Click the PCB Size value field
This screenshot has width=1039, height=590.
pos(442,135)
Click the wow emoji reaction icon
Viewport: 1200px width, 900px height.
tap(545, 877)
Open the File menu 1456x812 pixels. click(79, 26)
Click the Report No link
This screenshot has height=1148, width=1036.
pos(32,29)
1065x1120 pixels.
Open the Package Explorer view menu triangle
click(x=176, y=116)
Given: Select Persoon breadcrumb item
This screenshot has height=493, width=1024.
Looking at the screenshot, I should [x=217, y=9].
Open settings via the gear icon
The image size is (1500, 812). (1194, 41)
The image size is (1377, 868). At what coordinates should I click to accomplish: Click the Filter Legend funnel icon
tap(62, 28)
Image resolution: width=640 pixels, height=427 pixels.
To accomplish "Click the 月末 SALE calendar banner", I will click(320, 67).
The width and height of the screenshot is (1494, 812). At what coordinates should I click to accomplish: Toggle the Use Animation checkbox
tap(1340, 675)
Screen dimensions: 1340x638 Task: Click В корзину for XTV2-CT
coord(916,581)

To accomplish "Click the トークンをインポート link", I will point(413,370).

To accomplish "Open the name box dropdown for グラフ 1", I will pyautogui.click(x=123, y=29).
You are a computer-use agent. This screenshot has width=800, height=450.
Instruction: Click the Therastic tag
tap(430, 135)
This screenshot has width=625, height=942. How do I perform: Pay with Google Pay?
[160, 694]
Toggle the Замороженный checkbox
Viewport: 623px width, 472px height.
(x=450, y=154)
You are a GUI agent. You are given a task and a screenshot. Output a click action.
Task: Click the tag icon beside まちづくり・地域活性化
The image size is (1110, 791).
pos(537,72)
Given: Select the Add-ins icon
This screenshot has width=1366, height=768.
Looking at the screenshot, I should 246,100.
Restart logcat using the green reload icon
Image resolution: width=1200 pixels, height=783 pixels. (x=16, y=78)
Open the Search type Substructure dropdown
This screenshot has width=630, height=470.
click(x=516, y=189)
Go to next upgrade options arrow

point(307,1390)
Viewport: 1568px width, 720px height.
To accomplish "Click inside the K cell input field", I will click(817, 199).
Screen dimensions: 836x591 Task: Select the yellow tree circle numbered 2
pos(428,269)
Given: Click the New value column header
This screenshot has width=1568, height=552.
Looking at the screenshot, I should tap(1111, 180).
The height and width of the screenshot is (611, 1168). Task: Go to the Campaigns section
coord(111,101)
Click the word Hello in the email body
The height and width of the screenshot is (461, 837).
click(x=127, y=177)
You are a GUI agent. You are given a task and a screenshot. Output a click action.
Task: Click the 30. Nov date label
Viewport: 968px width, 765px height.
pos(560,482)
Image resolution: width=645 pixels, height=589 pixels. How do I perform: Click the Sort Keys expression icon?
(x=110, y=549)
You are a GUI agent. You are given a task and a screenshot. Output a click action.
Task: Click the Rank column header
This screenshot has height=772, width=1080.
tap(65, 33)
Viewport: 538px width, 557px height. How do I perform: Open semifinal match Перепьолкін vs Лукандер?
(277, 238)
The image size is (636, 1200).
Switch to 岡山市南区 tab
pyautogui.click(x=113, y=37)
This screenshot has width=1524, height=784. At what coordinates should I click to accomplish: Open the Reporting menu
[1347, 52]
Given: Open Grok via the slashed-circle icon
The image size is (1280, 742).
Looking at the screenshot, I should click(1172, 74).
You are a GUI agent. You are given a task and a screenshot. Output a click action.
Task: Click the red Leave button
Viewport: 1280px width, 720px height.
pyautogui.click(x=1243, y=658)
§
Task brief → For every line above that includes the word "column", return the line.

Answer box →
Given: Click the New value column header
Task: Click the Rank column header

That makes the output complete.